A amostra foi acompanhada por 18 meses, iniciando quando as crianças tinham cerca de nove meses. Os participantes responderam a questionários sobre sintomas depressivos no começo do estudo e num follow-up realizado quando os filhos tinham aproximadamente 27 meses. A informação sobre a duração efetiva da licença parental foi levantada ao longo do acompanhamento.
Para reduzir vieses, os pesquisadores controlaram o estado psicológico inicial dos pais, variáveis socioeconômicas e familiares, e a quantidade de licença utilizada pela mãe. Os resultados mostram que homens que tiraram entre 14 e 40 semanas de licença parental apresentaram uma probabilidade significativamente menor de manifestar sintomas depressivos em comparação com aqueles que ficaram em casa no máximo quatro semanas. Não foi observado benefício estatisticamente significativo para os grupos que gozaram de cinco a treze semanas ou de mais de quarenta semanas.
Em termos institucionais, a Suécia concede a cada progenitor 90 dias de licença não transferível — equivalente a cerca de treze semanas — o que torna relevante a observação dos pesquisadores: um período acima desses 90 dias individuais, mas inferior a cerca de 60% do total disponível, parece associar-se a ganho em bem-estar psicológico paterno. Michael Wells, do Departamento de Saúde da Mulher e da Criança do Karolinska e autor do estudo junto com Jingyi Wang, interpreta os achados sugerindo que tempo extra em casa permite ao pai consolidar vínculos, ganhar segurança no papel parental e estabilizar rotinas — fatores que atuam como elementos estruturais na saúde mental familiar.

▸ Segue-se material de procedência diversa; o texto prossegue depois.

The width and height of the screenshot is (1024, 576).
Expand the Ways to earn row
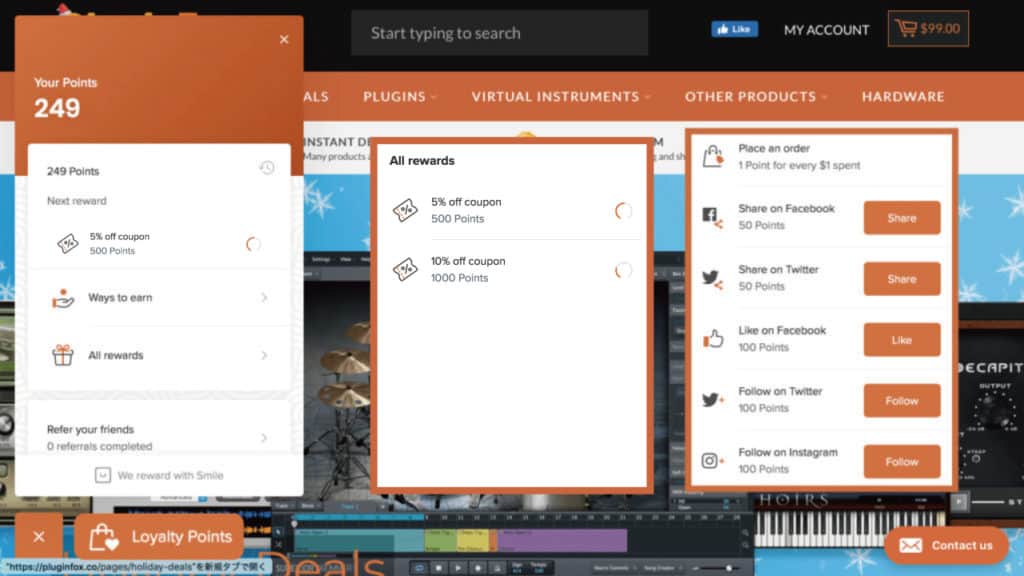264,298
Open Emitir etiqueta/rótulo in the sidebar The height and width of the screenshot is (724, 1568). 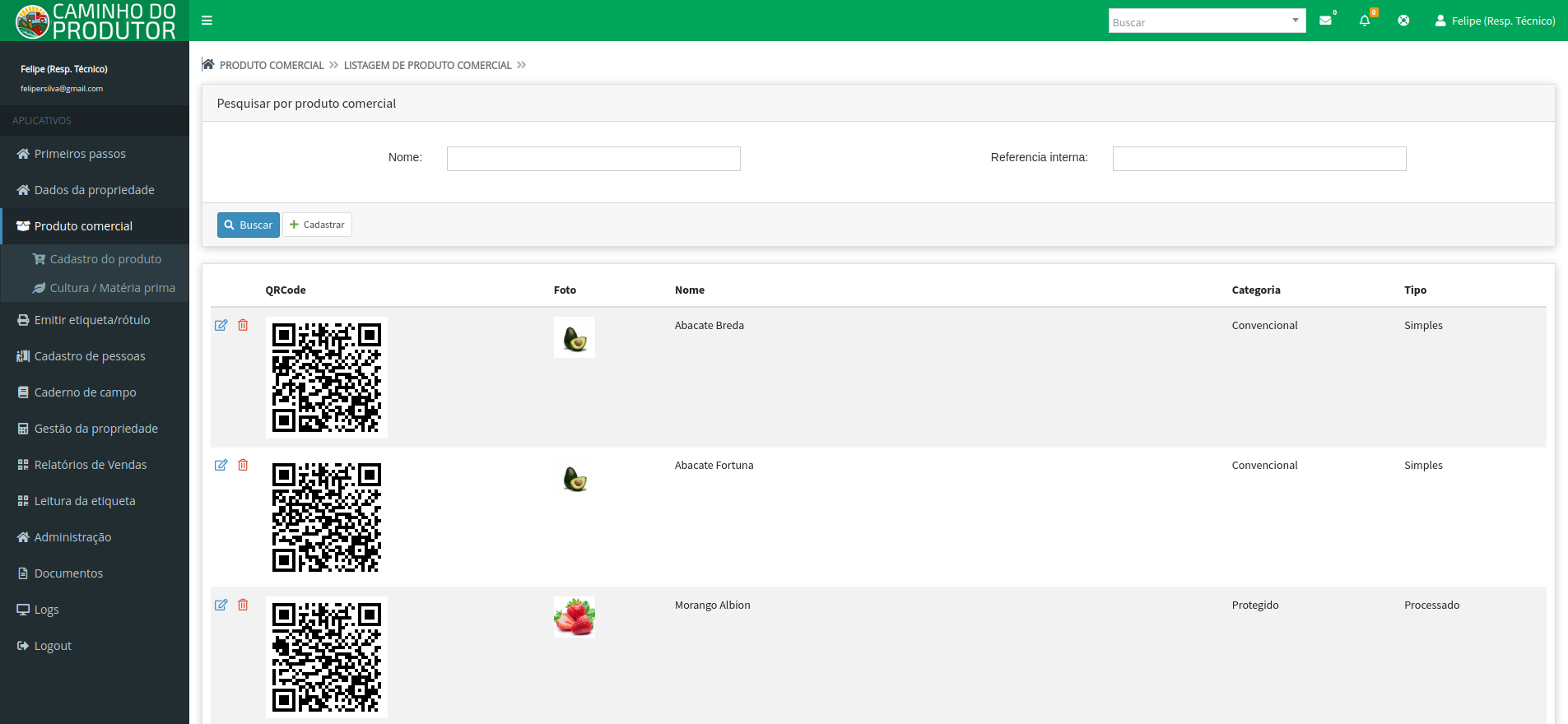[x=91, y=320]
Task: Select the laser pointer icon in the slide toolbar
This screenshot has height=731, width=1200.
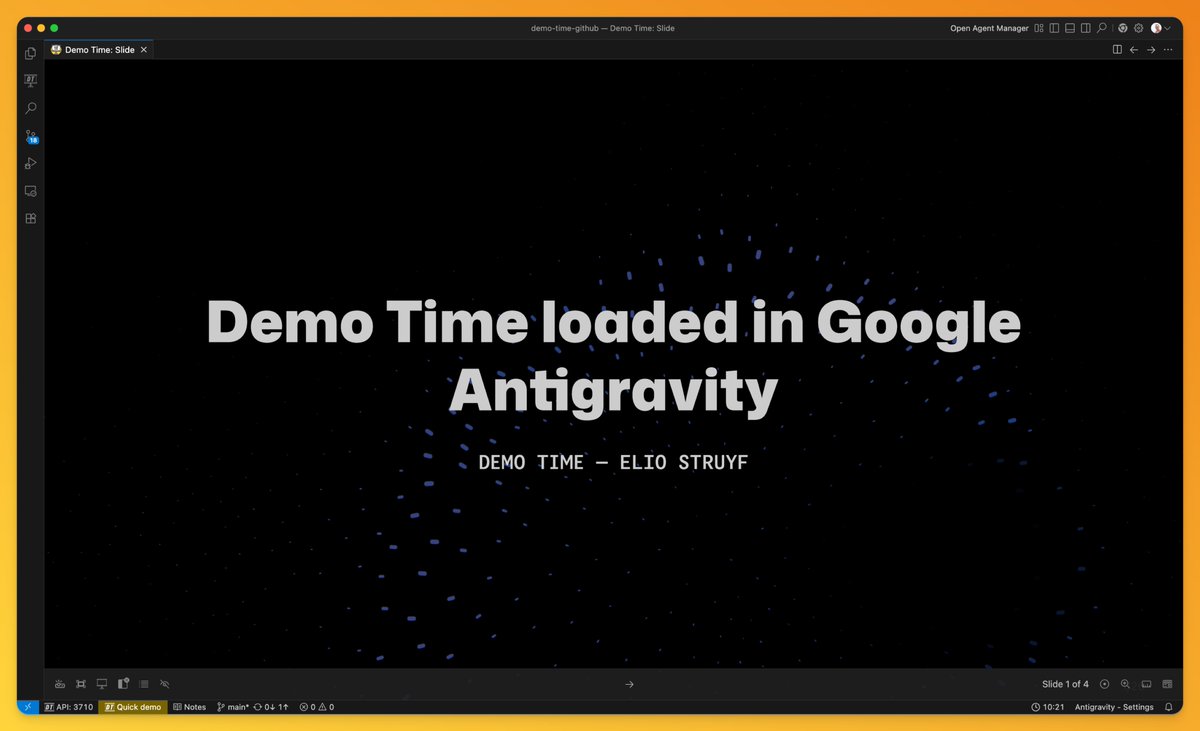Action: [60, 684]
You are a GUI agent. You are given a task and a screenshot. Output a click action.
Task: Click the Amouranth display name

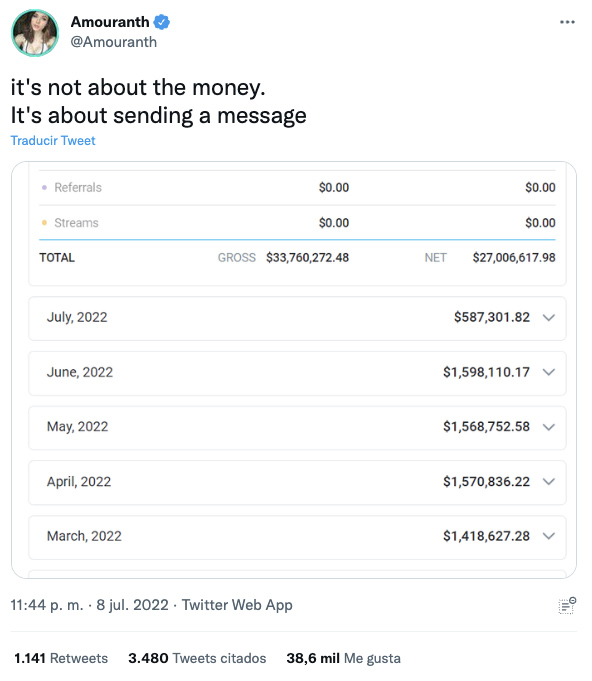pyautogui.click(x=110, y=22)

Os autores enfatizam que se trata de um estudo observacional, portanto não é possível afirmar relação de causa e efeito. Além disso, a duração da licença parental foi reconstruída a partir de declarações dos participantes e não por registros administrativos. O trabalho recebeu financiamento da Região de Estocolmo e os autores declararam a ausência de conflitos de interesse.
Do ponto de vista da política pública e da arquitetura social, os resultados pavimentam um argumento técnico: a disponibilidade e o desenho das licenças parentais atuam como camadas da infraestrutura social que modulam o fluxo de cuidados domésticos e o funcionamento do sistema nervoso das famílias. Intervenções que reequilibrem o acesso ao cuidado paterno podem, portanto, ter impacto mensurável sobre os alicerces psicológicos das comunidades, sem recorrer a narrativas tecnológicas sensacionalistas — é uma questão de integração de recursos e eficiência social.
Em síntese, o estudo reforça que a extensão planejada da licença parental masculina pode ser uma ferramenta de prevenção em saúde mental pública, mas a confirmação de causalidade exige abordagens longitudinais adicionais com dados administrativos mais precisos.